::: Entries shown
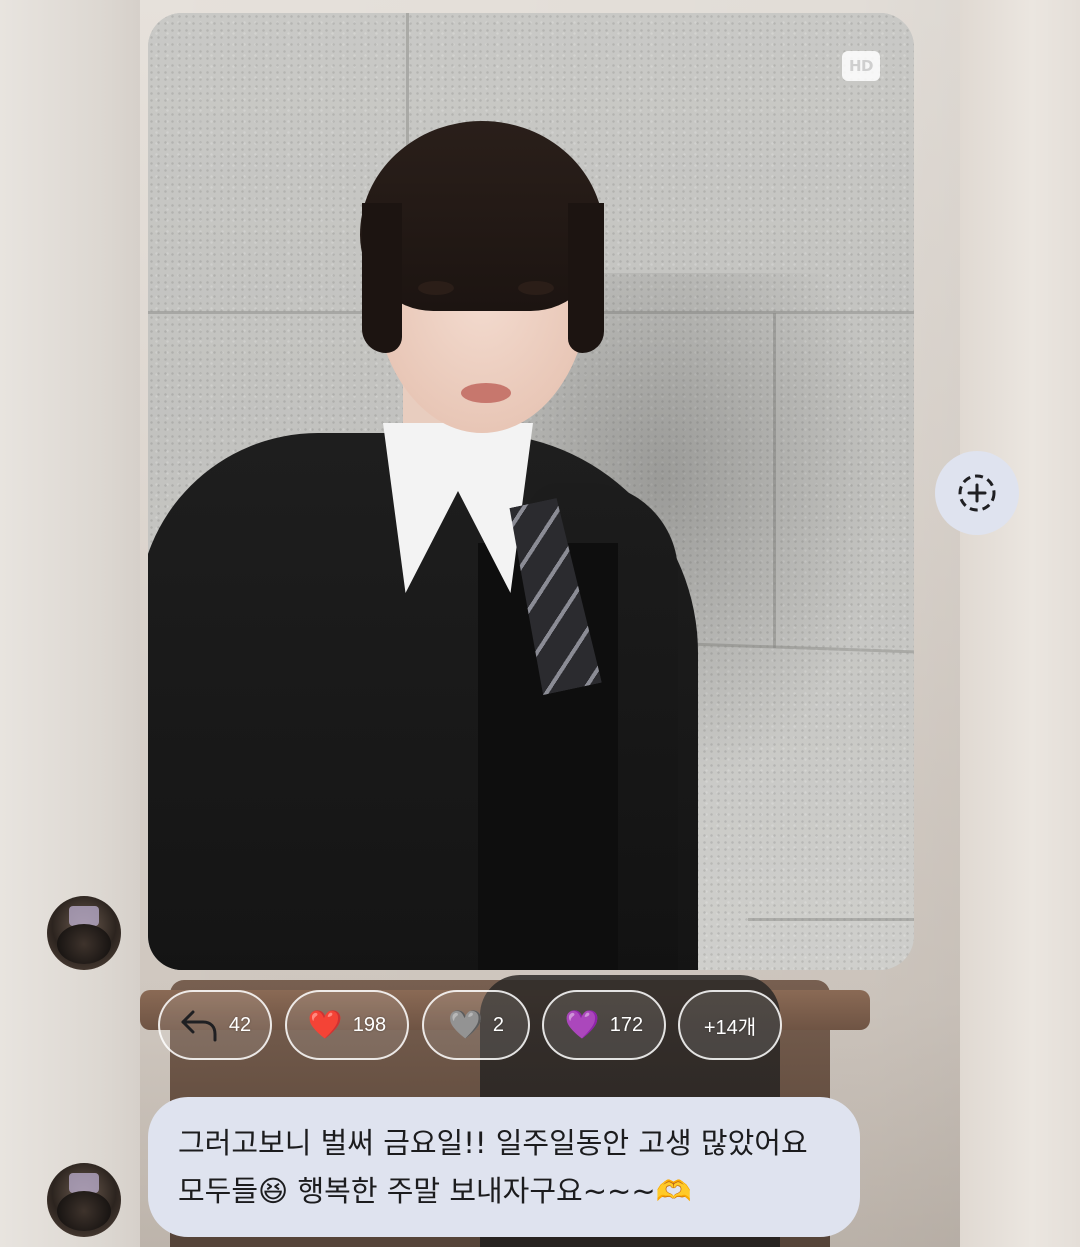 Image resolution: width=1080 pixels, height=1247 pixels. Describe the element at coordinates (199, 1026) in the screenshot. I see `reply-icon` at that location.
::::::
::: Entries shown
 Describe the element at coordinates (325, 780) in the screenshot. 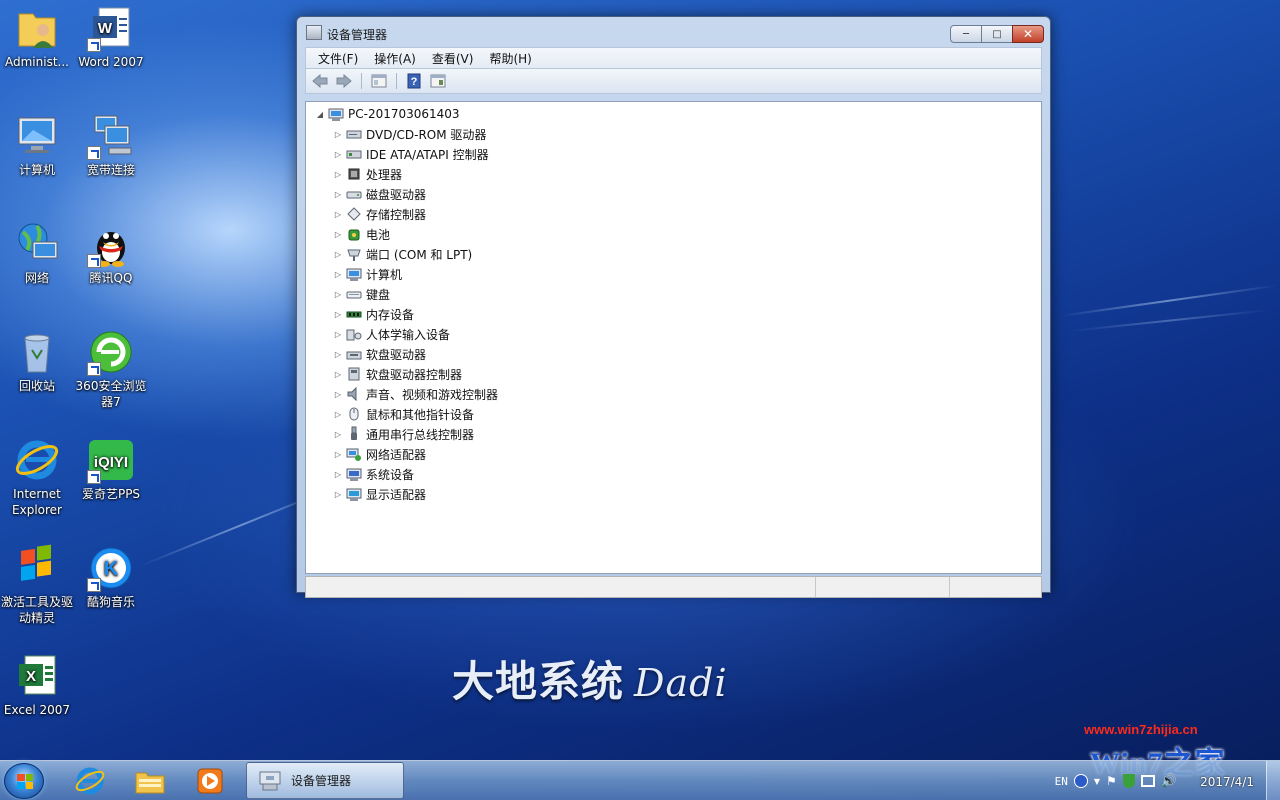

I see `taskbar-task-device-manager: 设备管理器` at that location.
::::::
::: Entries shown
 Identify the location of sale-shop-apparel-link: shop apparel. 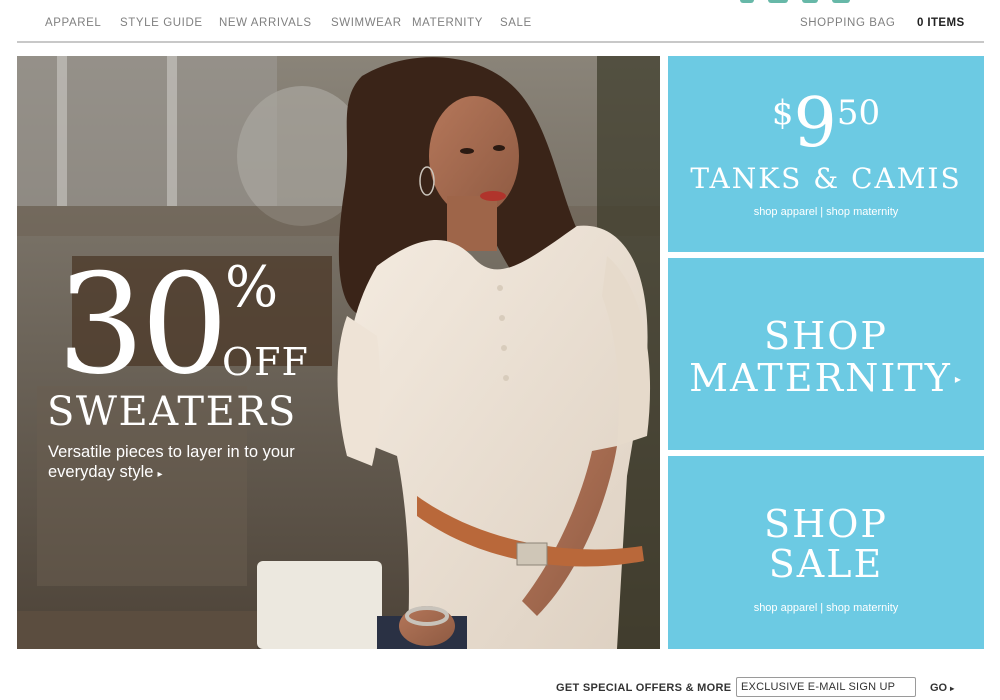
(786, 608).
::::::
Exercise goal: Recast the lines as a Markdown table with the columns Row and Line, numbering each row and omitting blank lines. Begin at the line that has "Identify the location", stop after the line that has "(786, 608).", and leave the pictures out.

Answer to this problem:
| Row | Line |
|---|---|
| 1 |  Identify the location of sale-shop-apparel-link: shop apparel.  |
| 2 | (786, 608). |